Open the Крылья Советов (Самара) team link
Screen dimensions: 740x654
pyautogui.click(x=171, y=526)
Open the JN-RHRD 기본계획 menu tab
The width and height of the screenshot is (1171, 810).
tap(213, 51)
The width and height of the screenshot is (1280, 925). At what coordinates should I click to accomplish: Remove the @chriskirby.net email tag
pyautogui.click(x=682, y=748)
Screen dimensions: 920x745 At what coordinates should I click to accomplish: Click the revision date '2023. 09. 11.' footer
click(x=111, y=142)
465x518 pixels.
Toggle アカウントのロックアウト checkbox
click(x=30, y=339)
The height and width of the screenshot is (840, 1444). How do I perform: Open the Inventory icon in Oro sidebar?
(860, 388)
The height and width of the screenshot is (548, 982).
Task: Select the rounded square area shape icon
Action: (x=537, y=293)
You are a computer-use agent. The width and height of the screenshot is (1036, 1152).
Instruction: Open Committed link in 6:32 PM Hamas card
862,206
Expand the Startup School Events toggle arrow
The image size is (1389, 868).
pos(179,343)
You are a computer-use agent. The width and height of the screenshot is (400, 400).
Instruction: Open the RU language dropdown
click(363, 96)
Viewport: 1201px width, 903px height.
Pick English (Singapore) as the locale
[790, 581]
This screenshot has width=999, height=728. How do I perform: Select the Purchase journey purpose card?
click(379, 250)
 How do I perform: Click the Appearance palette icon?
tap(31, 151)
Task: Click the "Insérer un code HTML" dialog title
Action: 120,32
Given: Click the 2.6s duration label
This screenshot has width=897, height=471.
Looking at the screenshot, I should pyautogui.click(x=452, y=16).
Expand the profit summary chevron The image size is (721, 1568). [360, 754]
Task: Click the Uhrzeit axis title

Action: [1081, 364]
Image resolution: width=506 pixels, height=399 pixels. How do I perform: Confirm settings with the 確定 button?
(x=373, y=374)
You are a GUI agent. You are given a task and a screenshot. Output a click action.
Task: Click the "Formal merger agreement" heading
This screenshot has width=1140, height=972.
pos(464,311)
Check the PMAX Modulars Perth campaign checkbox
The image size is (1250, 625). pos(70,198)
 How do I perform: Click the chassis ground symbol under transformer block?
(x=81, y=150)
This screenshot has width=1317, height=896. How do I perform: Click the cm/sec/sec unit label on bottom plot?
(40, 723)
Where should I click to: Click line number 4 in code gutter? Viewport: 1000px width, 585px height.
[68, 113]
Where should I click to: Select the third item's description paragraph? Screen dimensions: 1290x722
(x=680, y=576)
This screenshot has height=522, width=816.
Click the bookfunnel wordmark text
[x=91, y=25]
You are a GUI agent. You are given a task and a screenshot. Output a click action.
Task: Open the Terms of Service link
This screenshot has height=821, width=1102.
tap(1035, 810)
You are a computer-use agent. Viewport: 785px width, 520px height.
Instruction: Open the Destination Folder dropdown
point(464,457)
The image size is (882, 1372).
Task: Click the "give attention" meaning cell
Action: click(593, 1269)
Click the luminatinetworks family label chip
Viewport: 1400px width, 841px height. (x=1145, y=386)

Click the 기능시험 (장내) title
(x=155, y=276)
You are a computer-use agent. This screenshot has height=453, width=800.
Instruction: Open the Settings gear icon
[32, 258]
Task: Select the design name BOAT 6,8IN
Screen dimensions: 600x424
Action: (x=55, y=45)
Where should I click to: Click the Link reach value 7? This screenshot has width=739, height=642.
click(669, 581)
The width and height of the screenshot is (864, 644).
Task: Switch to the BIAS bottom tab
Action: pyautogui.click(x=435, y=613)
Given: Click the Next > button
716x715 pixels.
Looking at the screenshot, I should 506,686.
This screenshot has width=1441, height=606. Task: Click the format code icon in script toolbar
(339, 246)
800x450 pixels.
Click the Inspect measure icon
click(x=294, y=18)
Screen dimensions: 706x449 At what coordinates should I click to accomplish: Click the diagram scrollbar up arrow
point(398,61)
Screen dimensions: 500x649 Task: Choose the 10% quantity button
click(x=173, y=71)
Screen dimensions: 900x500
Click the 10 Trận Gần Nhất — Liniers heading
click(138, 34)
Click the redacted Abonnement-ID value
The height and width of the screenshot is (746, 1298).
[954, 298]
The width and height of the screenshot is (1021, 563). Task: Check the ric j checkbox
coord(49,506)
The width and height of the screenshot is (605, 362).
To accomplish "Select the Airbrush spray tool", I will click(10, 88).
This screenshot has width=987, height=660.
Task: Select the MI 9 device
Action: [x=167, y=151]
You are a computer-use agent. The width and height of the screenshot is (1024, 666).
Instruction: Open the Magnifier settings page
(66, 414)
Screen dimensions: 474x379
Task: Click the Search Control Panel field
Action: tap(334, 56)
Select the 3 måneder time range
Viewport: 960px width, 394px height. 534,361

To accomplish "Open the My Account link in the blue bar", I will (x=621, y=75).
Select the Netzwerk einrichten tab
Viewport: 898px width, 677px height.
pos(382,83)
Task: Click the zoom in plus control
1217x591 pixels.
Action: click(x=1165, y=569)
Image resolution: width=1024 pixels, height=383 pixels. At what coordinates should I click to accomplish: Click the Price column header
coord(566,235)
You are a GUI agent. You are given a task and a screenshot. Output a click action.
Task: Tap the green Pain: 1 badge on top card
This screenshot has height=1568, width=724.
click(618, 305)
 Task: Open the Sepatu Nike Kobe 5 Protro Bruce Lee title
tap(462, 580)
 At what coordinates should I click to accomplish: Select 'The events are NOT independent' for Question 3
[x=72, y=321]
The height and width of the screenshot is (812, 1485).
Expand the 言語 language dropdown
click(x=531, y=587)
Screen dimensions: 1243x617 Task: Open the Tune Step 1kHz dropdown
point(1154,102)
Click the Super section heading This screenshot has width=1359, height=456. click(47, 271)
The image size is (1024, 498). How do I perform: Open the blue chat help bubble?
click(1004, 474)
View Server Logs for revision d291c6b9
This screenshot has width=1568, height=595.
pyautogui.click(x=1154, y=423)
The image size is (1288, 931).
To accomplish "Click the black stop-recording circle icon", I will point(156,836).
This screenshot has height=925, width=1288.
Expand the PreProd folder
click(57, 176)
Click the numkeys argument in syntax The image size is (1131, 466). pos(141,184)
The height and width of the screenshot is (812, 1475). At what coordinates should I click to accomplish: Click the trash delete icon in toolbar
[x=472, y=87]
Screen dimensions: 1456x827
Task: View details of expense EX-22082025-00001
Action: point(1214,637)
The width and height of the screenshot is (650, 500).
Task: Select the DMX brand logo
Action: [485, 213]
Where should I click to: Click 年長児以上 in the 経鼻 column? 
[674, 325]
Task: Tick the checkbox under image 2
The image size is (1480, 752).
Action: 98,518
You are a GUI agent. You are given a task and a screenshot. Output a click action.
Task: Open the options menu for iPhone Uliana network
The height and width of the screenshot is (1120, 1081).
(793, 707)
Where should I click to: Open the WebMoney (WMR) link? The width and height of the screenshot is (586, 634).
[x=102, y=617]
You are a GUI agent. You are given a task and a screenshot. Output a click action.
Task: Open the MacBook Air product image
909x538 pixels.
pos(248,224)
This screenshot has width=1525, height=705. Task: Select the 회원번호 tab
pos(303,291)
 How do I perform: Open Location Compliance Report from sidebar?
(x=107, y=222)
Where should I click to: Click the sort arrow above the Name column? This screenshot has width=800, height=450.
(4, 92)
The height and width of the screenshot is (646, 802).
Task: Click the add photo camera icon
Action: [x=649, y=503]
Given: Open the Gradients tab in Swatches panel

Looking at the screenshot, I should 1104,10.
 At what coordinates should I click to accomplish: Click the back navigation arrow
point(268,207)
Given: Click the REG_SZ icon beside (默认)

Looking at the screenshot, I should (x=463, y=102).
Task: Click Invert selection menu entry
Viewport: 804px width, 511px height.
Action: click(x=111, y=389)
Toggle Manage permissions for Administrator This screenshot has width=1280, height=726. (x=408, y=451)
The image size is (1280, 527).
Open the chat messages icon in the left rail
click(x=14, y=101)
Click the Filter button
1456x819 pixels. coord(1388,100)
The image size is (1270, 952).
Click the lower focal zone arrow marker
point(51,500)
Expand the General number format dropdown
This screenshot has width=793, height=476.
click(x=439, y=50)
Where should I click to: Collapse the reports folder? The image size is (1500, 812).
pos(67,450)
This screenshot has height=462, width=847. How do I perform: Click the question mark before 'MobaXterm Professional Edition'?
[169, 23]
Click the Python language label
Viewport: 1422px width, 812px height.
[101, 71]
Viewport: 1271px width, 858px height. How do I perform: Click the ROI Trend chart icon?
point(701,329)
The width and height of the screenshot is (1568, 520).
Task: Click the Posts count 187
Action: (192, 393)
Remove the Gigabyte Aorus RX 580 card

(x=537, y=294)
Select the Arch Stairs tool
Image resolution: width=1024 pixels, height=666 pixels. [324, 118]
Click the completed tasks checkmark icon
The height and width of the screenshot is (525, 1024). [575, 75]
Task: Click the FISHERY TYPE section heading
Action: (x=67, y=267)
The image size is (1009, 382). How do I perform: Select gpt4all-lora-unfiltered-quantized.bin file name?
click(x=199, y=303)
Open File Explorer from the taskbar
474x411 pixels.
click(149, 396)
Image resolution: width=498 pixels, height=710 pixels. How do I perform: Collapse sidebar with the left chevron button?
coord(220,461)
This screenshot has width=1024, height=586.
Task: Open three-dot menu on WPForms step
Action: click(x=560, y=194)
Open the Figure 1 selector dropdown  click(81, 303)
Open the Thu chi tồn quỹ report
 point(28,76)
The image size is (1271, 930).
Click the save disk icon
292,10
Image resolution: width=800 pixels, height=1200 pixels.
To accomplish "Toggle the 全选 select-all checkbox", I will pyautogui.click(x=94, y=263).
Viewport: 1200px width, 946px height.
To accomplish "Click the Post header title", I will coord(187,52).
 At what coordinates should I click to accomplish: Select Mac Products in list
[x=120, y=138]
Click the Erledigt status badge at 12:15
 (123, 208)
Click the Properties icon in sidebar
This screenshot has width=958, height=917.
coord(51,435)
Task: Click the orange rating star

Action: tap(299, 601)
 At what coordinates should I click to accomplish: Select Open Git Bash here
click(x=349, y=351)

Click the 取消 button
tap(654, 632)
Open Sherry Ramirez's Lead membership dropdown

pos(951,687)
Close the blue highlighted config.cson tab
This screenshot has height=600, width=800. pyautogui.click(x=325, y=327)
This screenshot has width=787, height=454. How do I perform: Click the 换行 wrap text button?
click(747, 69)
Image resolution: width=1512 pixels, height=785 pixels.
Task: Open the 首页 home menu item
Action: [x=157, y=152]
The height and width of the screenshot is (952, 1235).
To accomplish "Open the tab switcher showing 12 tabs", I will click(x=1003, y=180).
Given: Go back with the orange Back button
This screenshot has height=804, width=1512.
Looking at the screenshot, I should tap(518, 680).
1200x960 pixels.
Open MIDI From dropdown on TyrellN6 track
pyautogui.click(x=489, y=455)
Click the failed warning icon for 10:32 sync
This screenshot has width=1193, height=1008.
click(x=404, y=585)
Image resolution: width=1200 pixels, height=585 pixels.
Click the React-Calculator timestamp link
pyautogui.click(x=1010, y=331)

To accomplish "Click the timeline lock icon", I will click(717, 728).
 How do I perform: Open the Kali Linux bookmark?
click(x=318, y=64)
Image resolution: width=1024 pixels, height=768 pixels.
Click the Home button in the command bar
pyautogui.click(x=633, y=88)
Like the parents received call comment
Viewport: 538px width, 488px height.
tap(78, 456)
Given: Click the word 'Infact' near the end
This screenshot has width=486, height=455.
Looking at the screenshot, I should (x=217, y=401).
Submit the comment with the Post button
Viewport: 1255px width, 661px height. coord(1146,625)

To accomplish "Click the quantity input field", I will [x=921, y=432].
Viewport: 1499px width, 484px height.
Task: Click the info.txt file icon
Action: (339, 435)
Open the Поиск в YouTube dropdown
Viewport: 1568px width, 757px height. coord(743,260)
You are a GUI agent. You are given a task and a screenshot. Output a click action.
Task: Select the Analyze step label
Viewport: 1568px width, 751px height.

_ _ _

Task details:
Could you return all lines from the records that include the word "computer"?

Result of this exercise:
You are a computer-use agent. The width and height of the screenshot is (1036, 1152).
You are a computer-use agent. The width and height of the screenshot is (400, 400).
You are a computer-use agent. Viewport: 785px width, 520px height.
You are a computer-use agent. This screenshot has height=453, width=800.
You are a computer-use agent. The width and height of the screenshot is (1024, 666).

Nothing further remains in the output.